__Dataset entries__:

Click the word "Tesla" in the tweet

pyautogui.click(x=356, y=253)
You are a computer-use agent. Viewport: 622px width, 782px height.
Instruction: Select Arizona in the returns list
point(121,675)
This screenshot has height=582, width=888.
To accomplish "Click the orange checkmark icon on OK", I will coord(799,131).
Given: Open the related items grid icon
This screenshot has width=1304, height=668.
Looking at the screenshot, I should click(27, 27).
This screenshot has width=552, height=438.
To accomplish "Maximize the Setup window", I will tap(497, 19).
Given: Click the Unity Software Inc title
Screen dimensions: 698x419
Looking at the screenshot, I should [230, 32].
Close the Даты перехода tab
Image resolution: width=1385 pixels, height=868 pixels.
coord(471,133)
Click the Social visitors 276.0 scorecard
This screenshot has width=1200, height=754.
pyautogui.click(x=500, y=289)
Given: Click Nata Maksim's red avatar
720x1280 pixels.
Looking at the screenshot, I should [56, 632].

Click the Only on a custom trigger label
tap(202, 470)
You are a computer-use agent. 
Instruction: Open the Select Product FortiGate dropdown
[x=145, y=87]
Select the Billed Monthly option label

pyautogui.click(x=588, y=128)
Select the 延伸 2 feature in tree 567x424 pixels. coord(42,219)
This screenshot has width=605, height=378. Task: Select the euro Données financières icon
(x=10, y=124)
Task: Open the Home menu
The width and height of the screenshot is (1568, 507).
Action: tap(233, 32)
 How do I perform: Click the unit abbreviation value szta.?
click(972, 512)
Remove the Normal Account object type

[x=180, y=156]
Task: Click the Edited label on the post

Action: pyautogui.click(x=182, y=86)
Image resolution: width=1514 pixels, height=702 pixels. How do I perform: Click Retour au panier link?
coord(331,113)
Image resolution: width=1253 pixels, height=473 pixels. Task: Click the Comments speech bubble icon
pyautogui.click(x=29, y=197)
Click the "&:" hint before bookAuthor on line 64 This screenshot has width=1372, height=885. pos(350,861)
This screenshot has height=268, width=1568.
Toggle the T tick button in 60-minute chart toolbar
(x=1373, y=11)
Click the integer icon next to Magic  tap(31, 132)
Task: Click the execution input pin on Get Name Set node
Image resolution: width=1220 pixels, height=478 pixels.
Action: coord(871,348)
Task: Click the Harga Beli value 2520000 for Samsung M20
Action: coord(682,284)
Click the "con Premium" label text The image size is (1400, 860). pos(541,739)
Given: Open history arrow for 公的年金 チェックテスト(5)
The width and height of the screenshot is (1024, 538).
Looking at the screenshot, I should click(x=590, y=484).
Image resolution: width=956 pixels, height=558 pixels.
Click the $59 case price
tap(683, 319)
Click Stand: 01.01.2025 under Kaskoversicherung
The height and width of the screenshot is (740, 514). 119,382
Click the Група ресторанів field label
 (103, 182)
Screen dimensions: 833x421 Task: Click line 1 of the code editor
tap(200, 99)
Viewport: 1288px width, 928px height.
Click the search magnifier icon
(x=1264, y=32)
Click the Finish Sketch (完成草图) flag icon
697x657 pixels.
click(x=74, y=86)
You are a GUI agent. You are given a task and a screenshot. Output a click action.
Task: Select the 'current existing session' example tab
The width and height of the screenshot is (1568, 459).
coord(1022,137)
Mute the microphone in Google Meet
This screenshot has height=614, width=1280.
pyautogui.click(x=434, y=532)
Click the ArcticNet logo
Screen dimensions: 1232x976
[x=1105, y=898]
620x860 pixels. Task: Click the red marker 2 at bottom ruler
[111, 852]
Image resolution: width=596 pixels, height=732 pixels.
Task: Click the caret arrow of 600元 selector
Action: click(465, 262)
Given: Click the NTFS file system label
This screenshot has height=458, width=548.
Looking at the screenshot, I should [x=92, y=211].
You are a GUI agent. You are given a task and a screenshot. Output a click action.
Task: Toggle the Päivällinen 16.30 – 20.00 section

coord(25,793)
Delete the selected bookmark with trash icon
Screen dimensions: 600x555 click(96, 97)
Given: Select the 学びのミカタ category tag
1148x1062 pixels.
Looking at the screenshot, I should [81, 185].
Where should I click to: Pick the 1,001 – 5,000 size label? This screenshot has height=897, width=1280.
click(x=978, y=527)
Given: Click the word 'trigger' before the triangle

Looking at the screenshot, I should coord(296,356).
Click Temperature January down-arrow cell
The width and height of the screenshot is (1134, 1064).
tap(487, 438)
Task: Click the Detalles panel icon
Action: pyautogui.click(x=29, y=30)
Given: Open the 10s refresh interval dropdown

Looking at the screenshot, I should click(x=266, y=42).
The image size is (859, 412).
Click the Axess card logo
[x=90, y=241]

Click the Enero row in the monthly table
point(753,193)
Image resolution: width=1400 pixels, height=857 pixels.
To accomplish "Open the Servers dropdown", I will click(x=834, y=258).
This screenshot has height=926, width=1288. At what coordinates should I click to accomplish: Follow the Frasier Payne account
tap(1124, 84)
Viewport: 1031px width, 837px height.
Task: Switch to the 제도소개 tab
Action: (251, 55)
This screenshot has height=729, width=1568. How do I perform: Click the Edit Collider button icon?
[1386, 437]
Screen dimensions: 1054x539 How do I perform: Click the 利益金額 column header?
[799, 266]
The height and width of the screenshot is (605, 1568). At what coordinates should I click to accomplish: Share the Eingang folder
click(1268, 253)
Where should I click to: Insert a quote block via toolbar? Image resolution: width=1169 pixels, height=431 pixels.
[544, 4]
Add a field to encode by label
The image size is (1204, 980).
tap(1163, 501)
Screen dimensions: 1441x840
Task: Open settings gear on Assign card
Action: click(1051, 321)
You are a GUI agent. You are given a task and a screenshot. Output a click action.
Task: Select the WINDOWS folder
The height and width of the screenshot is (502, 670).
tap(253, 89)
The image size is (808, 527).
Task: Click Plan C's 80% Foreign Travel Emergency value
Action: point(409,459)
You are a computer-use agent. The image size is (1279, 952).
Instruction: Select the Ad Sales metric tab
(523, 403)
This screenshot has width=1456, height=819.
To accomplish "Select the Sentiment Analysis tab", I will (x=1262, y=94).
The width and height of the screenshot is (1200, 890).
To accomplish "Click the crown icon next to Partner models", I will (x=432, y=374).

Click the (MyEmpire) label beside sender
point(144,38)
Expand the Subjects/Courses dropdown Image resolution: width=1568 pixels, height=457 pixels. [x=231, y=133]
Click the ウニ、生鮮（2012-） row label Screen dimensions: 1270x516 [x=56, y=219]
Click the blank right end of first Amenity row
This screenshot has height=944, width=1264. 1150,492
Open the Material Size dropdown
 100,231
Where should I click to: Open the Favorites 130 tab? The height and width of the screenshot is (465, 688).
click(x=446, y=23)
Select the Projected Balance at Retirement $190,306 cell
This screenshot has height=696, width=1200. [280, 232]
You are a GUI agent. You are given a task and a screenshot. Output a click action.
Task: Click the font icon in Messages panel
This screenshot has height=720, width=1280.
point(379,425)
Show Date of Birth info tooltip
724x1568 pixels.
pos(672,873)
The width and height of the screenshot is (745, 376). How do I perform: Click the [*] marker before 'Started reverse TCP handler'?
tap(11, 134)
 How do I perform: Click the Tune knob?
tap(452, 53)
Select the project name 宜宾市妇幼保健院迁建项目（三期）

__Given exercise__:
Retype all of the data above line for line, keeping every character unchanged.

__Result of the task__:
Click the word "Tesla" in the tweet

pyautogui.click(x=356, y=253)
You are a computer-use agent. Viewport: 622px width, 782px height.
Instruction: Select Arizona in the returns list
point(121,675)
This screenshot has height=582, width=888.
To accomplish "Click the orange checkmark icon on OK", I will coord(799,131).
Given: Open the related items grid icon
This screenshot has width=1304, height=668.
Looking at the screenshot, I should click(27, 27).
This screenshot has width=552, height=438.
To accomplish "Maximize the Setup window", I will tap(497, 19).
Given: Click the Unity Software Inc title
Screen dimensions: 698x419
Looking at the screenshot, I should [230, 32].
Close the Даты перехода tab
Image resolution: width=1385 pixels, height=868 pixels.
coord(471,133)
Click the Social visitors 276.0 scorecard
This screenshot has width=1200, height=754.
pyautogui.click(x=500, y=289)
Given: Click Nata Maksim's red avatar
720x1280 pixels.
Looking at the screenshot, I should [56, 632].

Click the Only on a custom trigger label
tap(202, 470)
You are a computer-use agent. 
Instruction: Open the Select Product FortiGate dropdown
[x=145, y=87]
Select the Billed Monthly option label

pyautogui.click(x=588, y=128)
Select the 延伸 2 feature in tree 567x424 pixels. coord(42,219)
This screenshot has width=605, height=378. Task: Select the euro Données financières icon
(x=10, y=124)
Task: Open the Home menu
The width and height of the screenshot is (1568, 507).
Action: tap(233, 32)
 How do I perform: Click the unit abbreviation value szta.?
click(972, 512)
Remove the Normal Account object type

[x=180, y=156]
Task: Click the Edited label on the post

Action: pyautogui.click(x=182, y=86)
Image resolution: width=1514 pixels, height=702 pixels. How do I perform: Click Retour au panier link?
coord(331,113)
Image resolution: width=1253 pixels, height=473 pixels. Task: Click the Comments speech bubble icon
pyautogui.click(x=29, y=197)
Click the "&:" hint before bookAuthor on line 64 This screenshot has width=1372, height=885. pos(350,861)
This screenshot has height=268, width=1568.
Toggle the T tick button in 60-minute chart toolbar
(x=1373, y=11)
Click the integer icon next to Magic  tap(31, 132)
Task: Click the execution input pin on Get Name Set node
Image resolution: width=1220 pixels, height=478 pixels.
Action: coord(871,348)
Task: Click the Harga Beli value 2520000 for Samsung M20
Action: coord(682,284)
Click the "con Premium" label text The image size is (1400, 860). pos(541,739)
Given: Open history arrow for 公的年金 チェックテスト(5)
The width and height of the screenshot is (1024, 538).
Looking at the screenshot, I should click(x=590, y=484).
Image resolution: width=956 pixels, height=558 pixels.
Click the $59 case price
tap(683, 319)
Click Stand: 01.01.2025 under Kaskoversicherung
The height and width of the screenshot is (740, 514). 119,382
Click the Група ресторанів field label
 (103, 182)
Screen dimensions: 833x421 Task: Click line 1 of the code editor
tap(200, 99)
Viewport: 1288px width, 928px height.
Click the search magnifier icon
(x=1264, y=32)
Click the Finish Sketch (完成草图) flag icon
697x657 pixels.
click(x=74, y=86)
You are a GUI agent. You are given a task and a screenshot. Output a click action.
Task: Select the 'current existing session' example tab
The width and height of the screenshot is (1568, 459).
coord(1022,137)
Mute the microphone in Google Meet
This screenshot has height=614, width=1280.
pyautogui.click(x=434, y=532)
Click the ArcticNet logo
Screen dimensions: 1232x976
[x=1105, y=898]
620x860 pixels. Task: Click the red marker 2 at bottom ruler
[111, 852]
Image resolution: width=596 pixels, height=732 pixels.
Task: Click the caret arrow of 600元 selector
Action: click(465, 262)
Given: Click the NTFS file system label
This screenshot has height=458, width=548.
Looking at the screenshot, I should [x=92, y=211].
You are a GUI agent. You are given a task and a screenshot. Output a click action.
Task: Toggle the Päivällinen 16.30 – 20.00 section

coord(25,793)
Delete the selected bookmark with trash icon
Screen dimensions: 600x555 click(96, 97)
Given: Select the 学びのミカタ category tag
1148x1062 pixels.
Looking at the screenshot, I should [81, 185].
Where should I click to: Pick the 1,001 – 5,000 size label? This screenshot has height=897, width=1280.
click(x=978, y=527)
Given: Click the word 'trigger' before the triangle

Looking at the screenshot, I should coord(296,356).
Click Temperature January down-arrow cell
The width and height of the screenshot is (1134, 1064).
tap(487, 438)
Task: Click the Detalles panel icon
Action: pyautogui.click(x=29, y=30)
Given: Open the 10s refresh interval dropdown

Looking at the screenshot, I should click(x=266, y=42).
The image size is (859, 412).
Click the Axess card logo
[x=90, y=241]

Click the Enero row in the monthly table
point(753,193)
Image resolution: width=1400 pixels, height=857 pixels.
To accomplish "Open the Servers dropdown", I will click(x=834, y=258).
This screenshot has height=926, width=1288. At what coordinates should I click to accomplish: Follow the Frasier Payne account
tap(1124, 84)
Viewport: 1031px width, 837px height.
Task: Switch to the 제도소개 tab
Action: (251, 55)
This screenshot has height=729, width=1568. How do I perform: Click the Edit Collider button icon?
[1386, 437]
Screen dimensions: 1054x539 How do I perform: Click the 利益金額 column header?
[799, 266]
The height and width of the screenshot is (605, 1568). At what coordinates should I click to accomplish: Share the Eingang folder
click(1268, 253)
Where should I click to: Insert a quote block via toolbar? Image resolution: width=1169 pixels, height=431 pixels.
[544, 4]
Add a field to encode by label
The image size is (1204, 980).
tap(1163, 501)
Screen dimensions: 1441x840
Task: Open settings gear on Assign card
Action: click(1051, 321)
You are a GUI agent. You are given a task and a screenshot. Output a click action.
Task: Select the WINDOWS folder
The height and width of the screenshot is (502, 670).
tap(253, 89)
The image size is (808, 527).
Task: Click Plan C's 80% Foreign Travel Emergency value
Action: point(409,459)
You are a computer-use agent. The image size is (1279, 952).
Instruction: Select the Ad Sales metric tab
(523, 403)
This screenshot has width=1456, height=819.
To accomplish "Select the Sentiment Analysis tab", I will (x=1262, y=94).
The width and height of the screenshot is (1200, 890).
To accomplish "Click the crown icon next to Partner models", I will (x=432, y=374).

Click the (MyEmpire) label beside sender
point(144,38)
Expand the Subjects/Courses dropdown Image resolution: width=1568 pixels, height=457 pixels. [x=231, y=133]
Click the ウニ、生鮮（2012-） row label Screen dimensions: 1270x516 [x=56, y=219]
Click the blank right end of first Amenity row
This screenshot has height=944, width=1264. 1150,492
Open the Material Size dropdown
 100,231
Where should I click to: Open the Favorites 130 tab? The height and width of the screenshot is (465, 688).
click(x=446, y=23)
Select the Projected Balance at Retirement $190,306 cell
This screenshot has height=696, width=1200. [280, 232]
You are a GUI agent. You are given a task and a screenshot. Output a click action.
Task: Click the font icon in Messages panel
This screenshot has height=720, width=1280.
point(379,425)
Show Date of Birth info tooltip
724x1568 pixels.
pos(672,873)
The width and height of the screenshot is (745, 376). How do I perform: Click the [*] marker before 'Started reverse TCP handler'?
tap(11, 134)
 How do I perform: Click the Tune knob?
tap(452, 53)
Select the project name 宜宾市妇幼保健院迁建项目（三期）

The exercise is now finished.